*About this task*. Copy out only the span from the line with "Conditions générales d'utilisation" to the end of the data, both ends kept, word for word.

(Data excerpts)
***

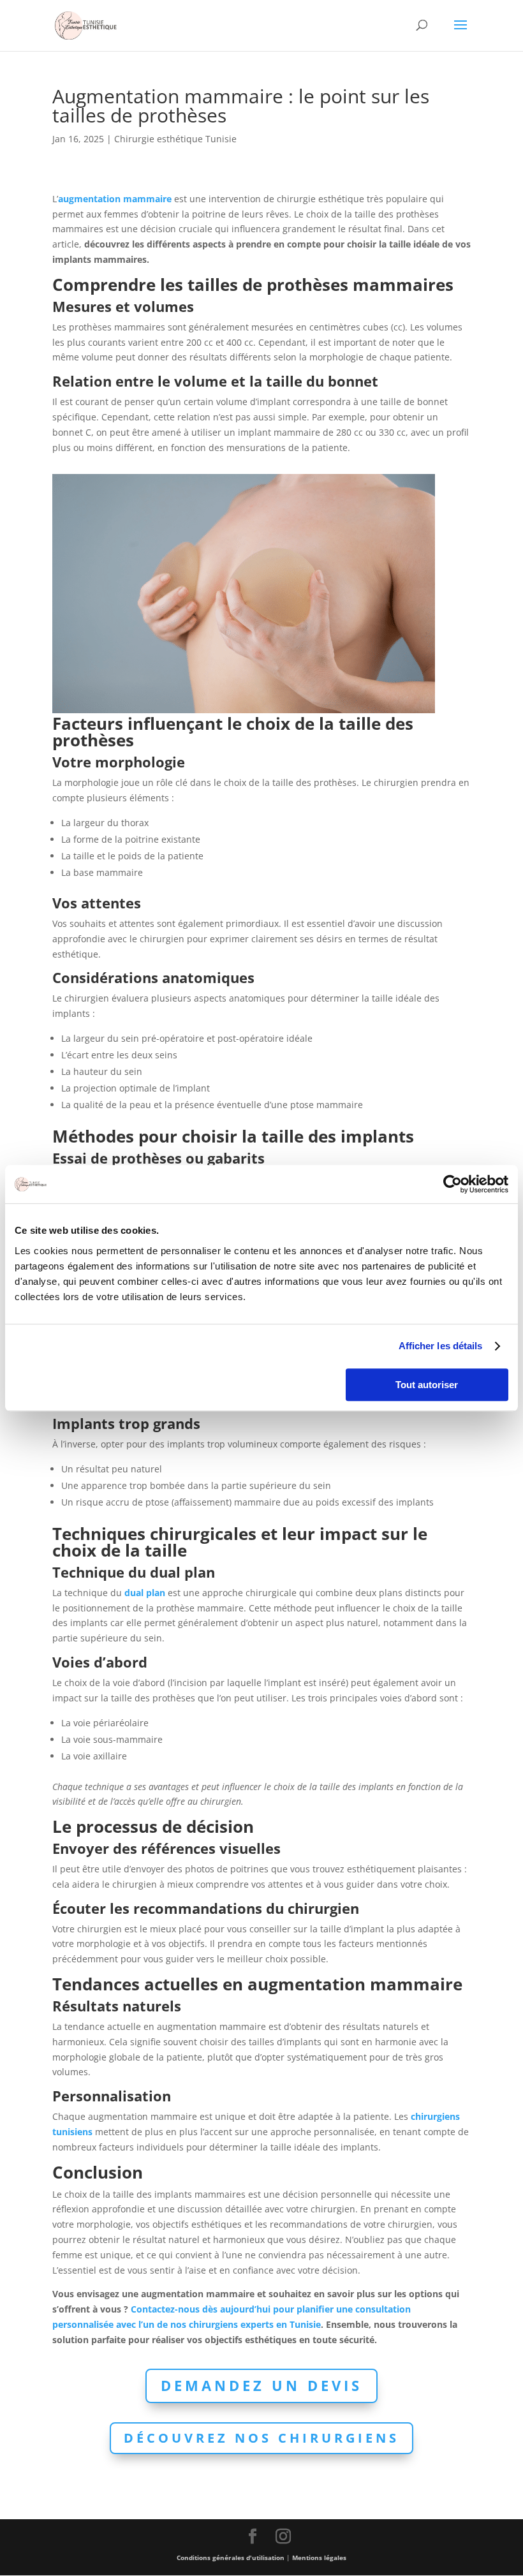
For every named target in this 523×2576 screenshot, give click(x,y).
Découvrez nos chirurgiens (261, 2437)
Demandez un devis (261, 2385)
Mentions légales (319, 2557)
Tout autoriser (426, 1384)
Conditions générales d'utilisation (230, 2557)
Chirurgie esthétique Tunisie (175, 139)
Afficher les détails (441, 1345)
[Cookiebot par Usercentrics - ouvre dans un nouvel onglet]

***

*Expected answer*.
Conditions générales d'utilisation (230, 2557)
Chirurgie esthétique Tunisie (175, 139)
Afficher les détails (441, 1345)
[Cookiebot par Usercentrics - ouvre dans un nouvel onglet]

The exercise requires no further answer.